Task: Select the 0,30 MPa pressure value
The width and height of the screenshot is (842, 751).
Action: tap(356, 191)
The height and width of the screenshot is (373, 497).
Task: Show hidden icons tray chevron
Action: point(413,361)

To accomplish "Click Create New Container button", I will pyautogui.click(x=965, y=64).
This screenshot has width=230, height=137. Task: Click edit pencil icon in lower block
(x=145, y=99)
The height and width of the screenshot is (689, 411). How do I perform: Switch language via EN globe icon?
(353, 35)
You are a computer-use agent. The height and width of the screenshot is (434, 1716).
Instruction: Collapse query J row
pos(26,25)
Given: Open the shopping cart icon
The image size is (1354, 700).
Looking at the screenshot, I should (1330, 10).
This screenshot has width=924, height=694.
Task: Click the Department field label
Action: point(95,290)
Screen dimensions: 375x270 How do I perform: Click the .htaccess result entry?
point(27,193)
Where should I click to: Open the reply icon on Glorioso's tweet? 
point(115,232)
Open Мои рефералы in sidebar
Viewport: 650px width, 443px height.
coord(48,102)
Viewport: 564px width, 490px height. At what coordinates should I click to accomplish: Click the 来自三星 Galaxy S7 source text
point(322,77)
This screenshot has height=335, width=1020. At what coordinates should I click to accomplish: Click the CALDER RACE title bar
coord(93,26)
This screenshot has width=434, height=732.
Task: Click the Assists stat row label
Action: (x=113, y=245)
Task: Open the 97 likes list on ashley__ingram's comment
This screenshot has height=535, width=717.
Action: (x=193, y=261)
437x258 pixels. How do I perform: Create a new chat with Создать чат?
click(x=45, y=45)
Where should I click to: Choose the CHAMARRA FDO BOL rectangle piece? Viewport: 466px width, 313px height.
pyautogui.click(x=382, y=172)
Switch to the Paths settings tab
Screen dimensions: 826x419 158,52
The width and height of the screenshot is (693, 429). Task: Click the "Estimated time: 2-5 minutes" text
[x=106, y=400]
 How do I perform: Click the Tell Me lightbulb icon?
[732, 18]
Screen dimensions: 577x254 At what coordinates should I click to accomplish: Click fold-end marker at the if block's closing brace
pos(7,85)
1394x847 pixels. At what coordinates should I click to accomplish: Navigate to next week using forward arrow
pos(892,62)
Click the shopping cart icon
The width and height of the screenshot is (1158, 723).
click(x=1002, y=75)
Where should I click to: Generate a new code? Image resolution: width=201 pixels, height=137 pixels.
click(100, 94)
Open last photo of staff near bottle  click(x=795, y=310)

**Required work:** Go through the records and gather the lines that hold "cart".

**Result of the task:**
Given: Open the shopping cart icon
Click the shopping cart icon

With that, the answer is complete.